This is my first review

Yesterday my camera arrived!
I am reviewing this camera from the perspective of an outdoor landscape photographer, who also would enjoy some indoor family shots.

I have worked professionally in fashion and weddings.

The Nikon D800e is my 8 DSLR and I’m thinking about selling it because of this camera!

Initial Notes

This is a decision-tree review for me. This is not a wide-open review of general needs, only my own. But I suspect that some of you may have similar aspirations. My passion in photography is landscape, but my reality is also low-light indoors at my home with my family.

Instead of trying to be scientific and mathematically accurate in tests that measure things that suggest performance but don’t show it in action, I opted instead to be more pragmatic in my approach with my tests about how I plan to be using this camera. And while I did these tests, I included the camera it is replacing (A Panasonic Fz-100, which we hate), and my D800e, as well as a small point and shoot, and a typical smart phone camera (front and back).

The ISO tests quickly threw all but the Rx10 and the D800e into the recycling bin.

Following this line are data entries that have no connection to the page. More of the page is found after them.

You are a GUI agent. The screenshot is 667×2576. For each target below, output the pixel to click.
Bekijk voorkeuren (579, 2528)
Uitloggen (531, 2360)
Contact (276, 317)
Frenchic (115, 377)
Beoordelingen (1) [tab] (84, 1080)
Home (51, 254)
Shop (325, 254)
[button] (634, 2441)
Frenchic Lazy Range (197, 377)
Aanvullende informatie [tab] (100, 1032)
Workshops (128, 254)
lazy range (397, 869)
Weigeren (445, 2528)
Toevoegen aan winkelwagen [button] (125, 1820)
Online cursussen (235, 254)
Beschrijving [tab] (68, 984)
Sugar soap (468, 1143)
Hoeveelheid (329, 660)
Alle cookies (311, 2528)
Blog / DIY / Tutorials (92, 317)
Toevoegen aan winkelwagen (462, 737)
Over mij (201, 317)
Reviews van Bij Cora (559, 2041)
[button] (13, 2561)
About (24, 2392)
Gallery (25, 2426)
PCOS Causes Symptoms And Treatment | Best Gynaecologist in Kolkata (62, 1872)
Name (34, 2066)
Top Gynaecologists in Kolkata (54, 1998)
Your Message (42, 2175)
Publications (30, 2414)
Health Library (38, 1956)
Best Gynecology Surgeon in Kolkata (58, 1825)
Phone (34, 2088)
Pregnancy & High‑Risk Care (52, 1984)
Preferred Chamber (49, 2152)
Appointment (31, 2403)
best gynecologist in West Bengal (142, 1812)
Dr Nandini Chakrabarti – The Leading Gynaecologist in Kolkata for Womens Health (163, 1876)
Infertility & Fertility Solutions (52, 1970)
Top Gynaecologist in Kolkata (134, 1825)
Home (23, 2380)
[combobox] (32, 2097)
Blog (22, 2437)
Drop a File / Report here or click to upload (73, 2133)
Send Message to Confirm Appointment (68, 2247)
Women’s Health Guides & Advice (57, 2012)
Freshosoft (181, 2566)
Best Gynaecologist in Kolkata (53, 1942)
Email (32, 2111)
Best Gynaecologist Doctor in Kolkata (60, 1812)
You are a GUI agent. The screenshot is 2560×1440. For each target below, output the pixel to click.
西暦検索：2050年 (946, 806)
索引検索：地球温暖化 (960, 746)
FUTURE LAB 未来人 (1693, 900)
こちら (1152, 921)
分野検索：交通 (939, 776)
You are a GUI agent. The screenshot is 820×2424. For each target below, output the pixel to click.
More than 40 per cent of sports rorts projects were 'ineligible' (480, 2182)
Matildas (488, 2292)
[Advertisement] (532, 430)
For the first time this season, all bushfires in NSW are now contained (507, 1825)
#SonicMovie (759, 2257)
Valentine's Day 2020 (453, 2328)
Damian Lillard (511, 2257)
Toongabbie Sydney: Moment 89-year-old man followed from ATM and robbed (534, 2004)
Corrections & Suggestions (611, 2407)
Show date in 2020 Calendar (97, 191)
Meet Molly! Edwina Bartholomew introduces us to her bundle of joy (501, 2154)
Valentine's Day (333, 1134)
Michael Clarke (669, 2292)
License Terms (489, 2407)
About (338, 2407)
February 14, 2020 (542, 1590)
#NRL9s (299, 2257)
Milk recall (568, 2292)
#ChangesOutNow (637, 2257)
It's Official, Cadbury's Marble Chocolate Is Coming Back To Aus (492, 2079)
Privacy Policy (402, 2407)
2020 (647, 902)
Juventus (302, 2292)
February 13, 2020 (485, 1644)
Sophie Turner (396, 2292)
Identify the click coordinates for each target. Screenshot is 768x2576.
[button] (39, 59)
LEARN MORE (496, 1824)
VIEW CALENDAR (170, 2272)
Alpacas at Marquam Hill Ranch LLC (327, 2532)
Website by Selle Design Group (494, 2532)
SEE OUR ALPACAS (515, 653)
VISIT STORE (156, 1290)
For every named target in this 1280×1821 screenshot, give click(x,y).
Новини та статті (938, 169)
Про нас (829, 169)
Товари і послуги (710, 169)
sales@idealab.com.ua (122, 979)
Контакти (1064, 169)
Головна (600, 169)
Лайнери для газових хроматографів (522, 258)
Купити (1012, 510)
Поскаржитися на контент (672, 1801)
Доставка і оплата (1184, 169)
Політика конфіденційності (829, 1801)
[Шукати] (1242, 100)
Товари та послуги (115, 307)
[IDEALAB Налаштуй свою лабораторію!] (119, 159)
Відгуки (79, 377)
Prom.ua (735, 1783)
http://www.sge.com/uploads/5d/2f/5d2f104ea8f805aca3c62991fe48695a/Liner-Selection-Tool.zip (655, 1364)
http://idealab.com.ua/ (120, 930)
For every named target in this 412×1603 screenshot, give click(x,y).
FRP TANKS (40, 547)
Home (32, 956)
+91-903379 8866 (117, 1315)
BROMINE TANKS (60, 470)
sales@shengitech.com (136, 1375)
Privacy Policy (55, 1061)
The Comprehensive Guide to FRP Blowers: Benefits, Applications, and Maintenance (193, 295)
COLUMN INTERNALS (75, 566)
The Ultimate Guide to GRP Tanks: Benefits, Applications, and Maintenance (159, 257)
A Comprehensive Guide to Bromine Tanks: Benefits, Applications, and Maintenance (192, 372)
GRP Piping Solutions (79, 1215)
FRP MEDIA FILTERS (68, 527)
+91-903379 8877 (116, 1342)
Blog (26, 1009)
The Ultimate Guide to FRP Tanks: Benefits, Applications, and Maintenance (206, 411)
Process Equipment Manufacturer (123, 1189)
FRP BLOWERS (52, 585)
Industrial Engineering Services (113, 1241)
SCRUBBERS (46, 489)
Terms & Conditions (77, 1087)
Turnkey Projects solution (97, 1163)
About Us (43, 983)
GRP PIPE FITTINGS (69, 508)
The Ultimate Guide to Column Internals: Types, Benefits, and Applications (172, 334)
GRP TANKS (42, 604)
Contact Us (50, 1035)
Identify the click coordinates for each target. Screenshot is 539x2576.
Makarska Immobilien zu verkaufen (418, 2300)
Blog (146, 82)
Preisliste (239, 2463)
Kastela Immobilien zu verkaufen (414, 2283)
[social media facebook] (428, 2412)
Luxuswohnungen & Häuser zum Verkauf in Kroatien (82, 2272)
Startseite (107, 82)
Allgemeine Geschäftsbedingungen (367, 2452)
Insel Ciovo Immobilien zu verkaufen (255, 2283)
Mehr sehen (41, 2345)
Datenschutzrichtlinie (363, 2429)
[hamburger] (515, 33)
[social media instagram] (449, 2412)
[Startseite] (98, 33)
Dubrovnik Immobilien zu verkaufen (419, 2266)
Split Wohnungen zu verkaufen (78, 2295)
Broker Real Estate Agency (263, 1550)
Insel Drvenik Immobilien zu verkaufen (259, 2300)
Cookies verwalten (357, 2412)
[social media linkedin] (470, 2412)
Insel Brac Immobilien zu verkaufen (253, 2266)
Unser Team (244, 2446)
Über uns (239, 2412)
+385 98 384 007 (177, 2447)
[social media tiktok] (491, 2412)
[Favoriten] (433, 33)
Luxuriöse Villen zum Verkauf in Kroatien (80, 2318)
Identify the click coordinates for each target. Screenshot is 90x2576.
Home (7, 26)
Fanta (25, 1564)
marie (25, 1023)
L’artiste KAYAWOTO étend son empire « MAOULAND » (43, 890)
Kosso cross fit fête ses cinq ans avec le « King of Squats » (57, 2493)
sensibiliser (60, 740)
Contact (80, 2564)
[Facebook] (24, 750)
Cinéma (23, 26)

Next I moved onto where an ISO became useable with the camera’s/len’s stabilization. Both cameras became useful in a typical dimly lit indoor room at 1600 ISO. The D800e won this battle easily, but the Rx10 was in the same area by about 3+ stops. The biggest problem however was that the lighting was mixed indoor lighting and the Rx10 had no idea what to make of it; the Nikon meanwhile managed that complex light and although far too warm with its neutrally set result, the emotional impact and the soft, yet crisp quality of the shot were undeniably better on the D800e. In this regard, the Rx10 was merely in the same chapter of the book; but for me, that’s enough. I expected from the data-sheet that there would be compromises… I just never expected the camera to even really equal the data-sheet, who really does, it’s just marketing. Only this time it was true. That’s why I never balked at the price. I knew what I was looking at.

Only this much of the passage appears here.